Begin at the line that holds "Open the account login icon" and copy each line exactly until the data below ends, including that last line but no pictures.

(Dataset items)
+++
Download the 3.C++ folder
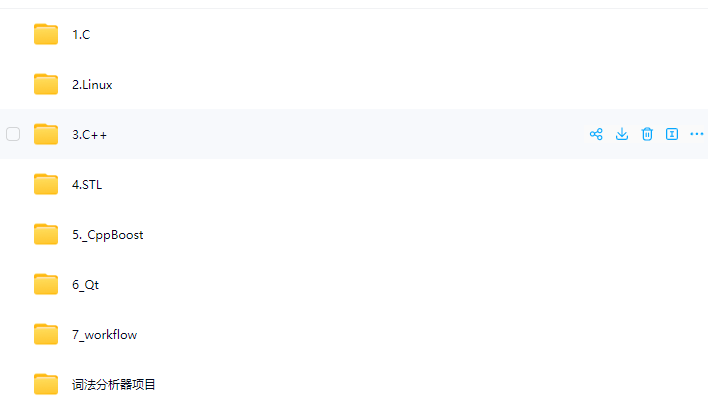Image resolution: width=708 pixels, height=411 pixels. [x=622, y=134]
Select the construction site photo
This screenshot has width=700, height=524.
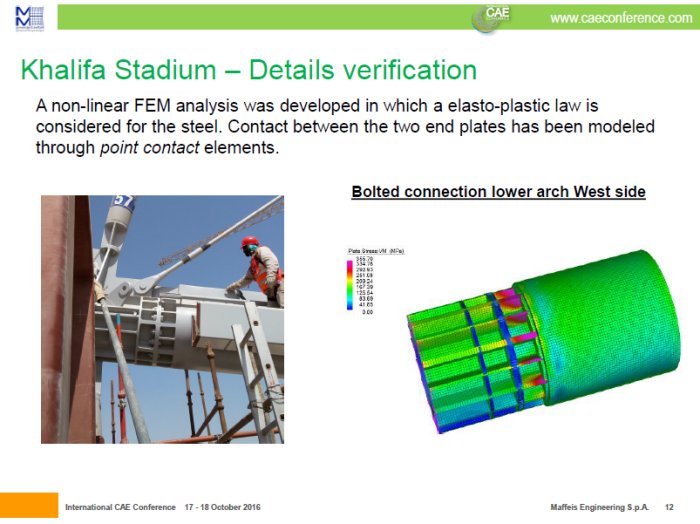[162, 318]
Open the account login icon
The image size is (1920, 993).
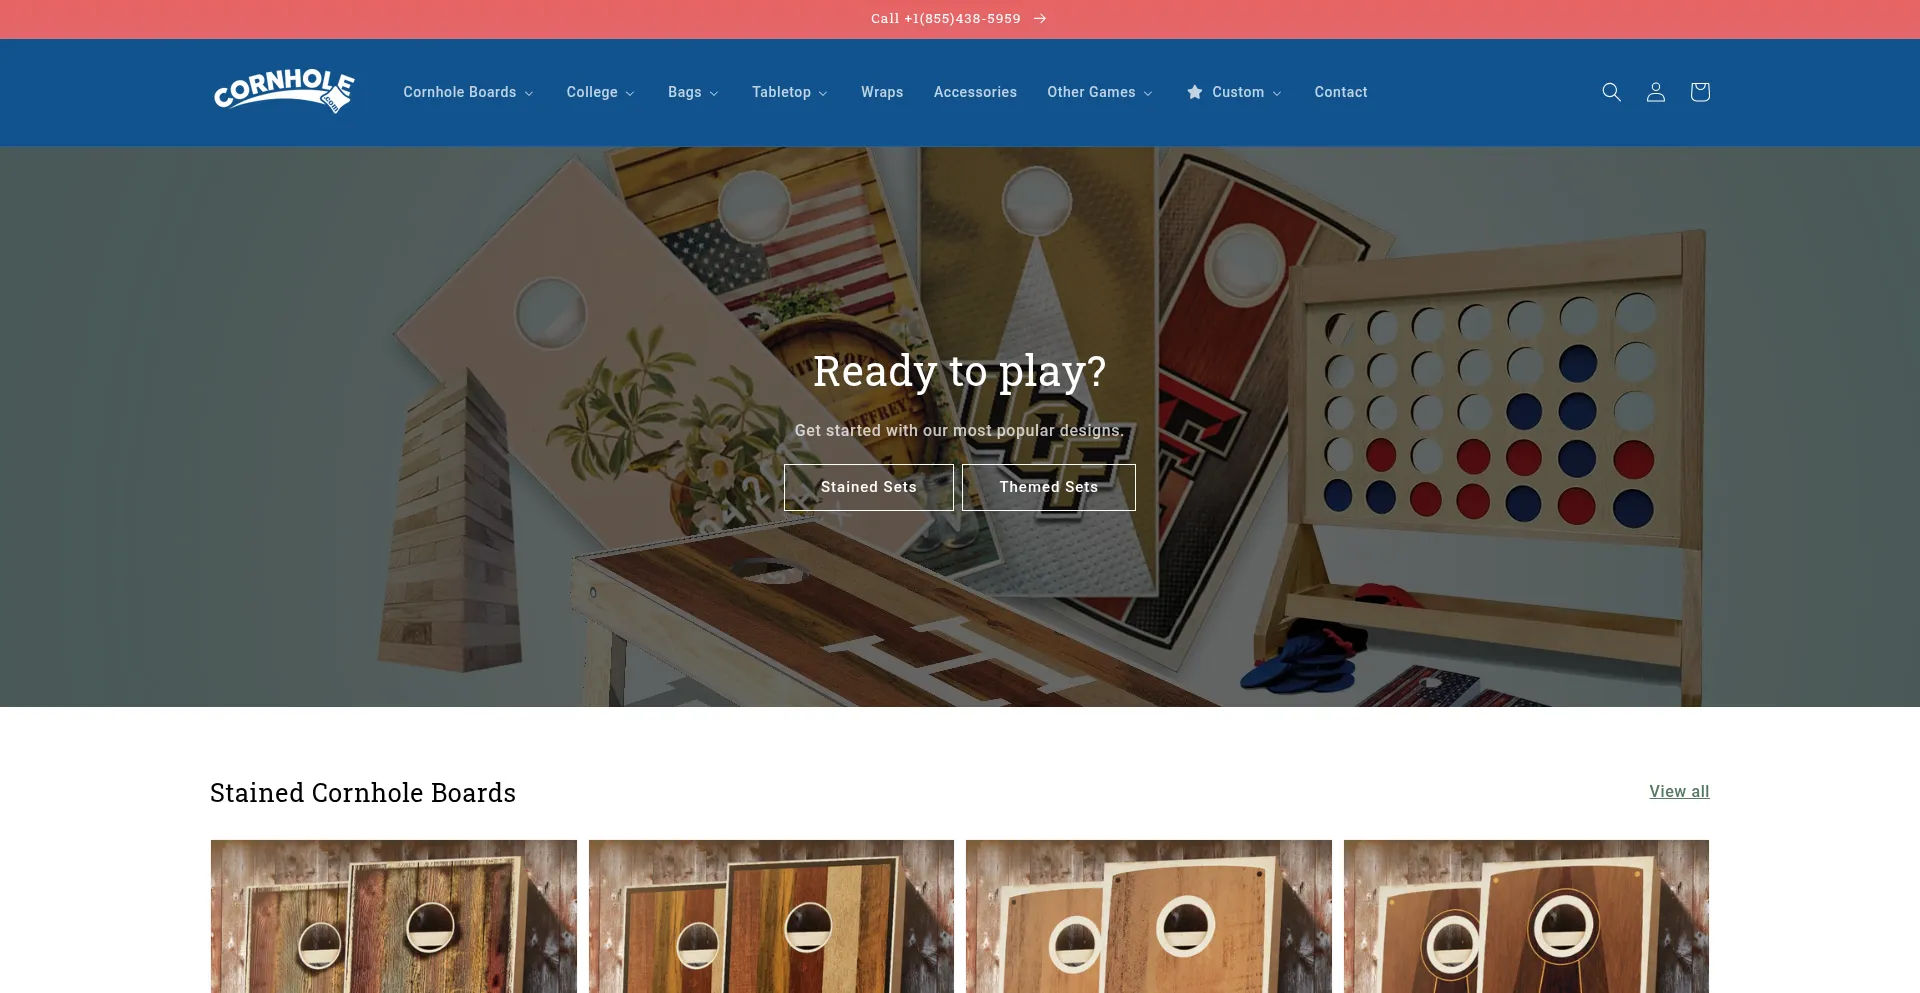[1656, 92]
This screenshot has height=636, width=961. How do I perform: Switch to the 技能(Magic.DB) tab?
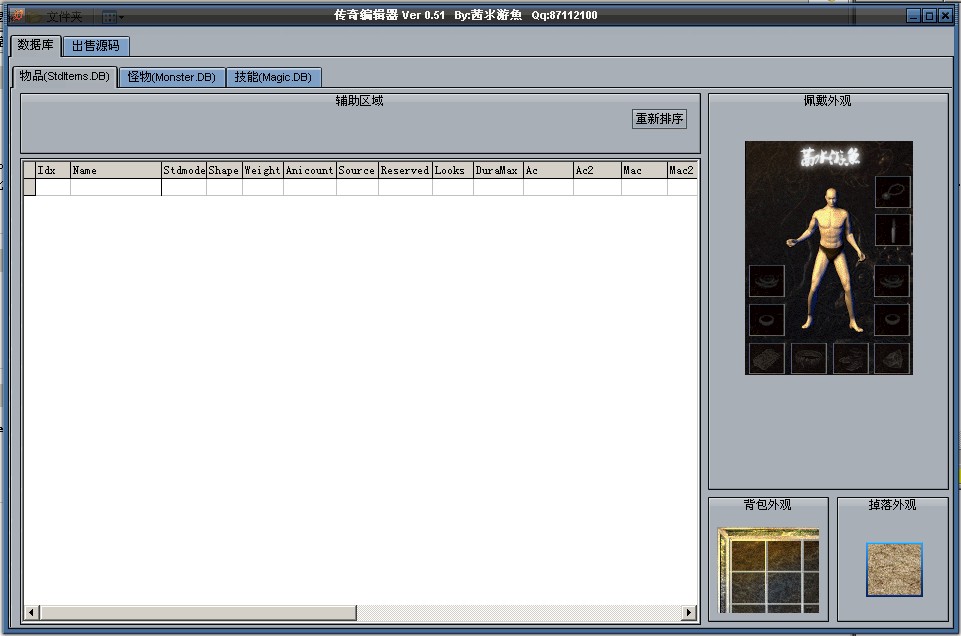tap(273, 77)
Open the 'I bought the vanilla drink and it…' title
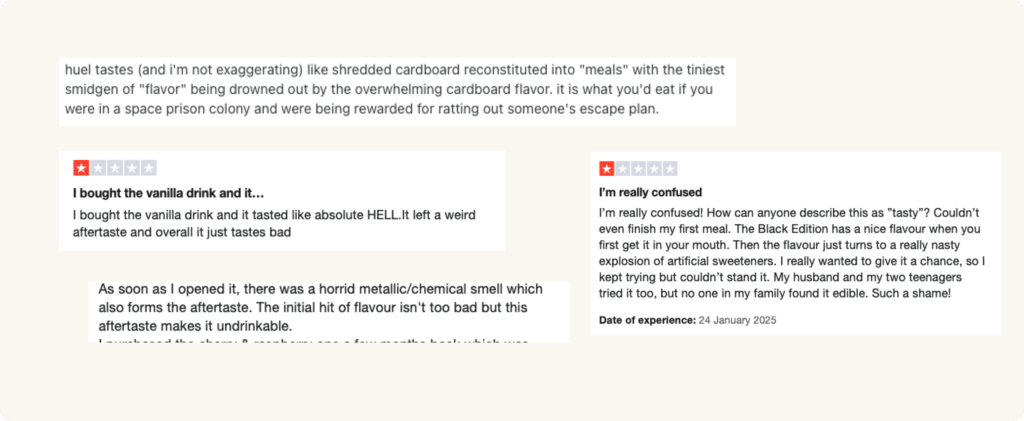Screen dimensions: 1024x421 pyautogui.click(x=168, y=193)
+++
• **Reply**
Open the account login icon
The image size is (1920, 993).
[1656, 92]
This screenshot has height=636, width=961. How do I perform: Switch to the 技能(Magic.DB) tab?
tap(273, 77)
Open the 'I bought the vanilla drink and it…' title
Screen dimensions: 1024x421 pyautogui.click(x=168, y=193)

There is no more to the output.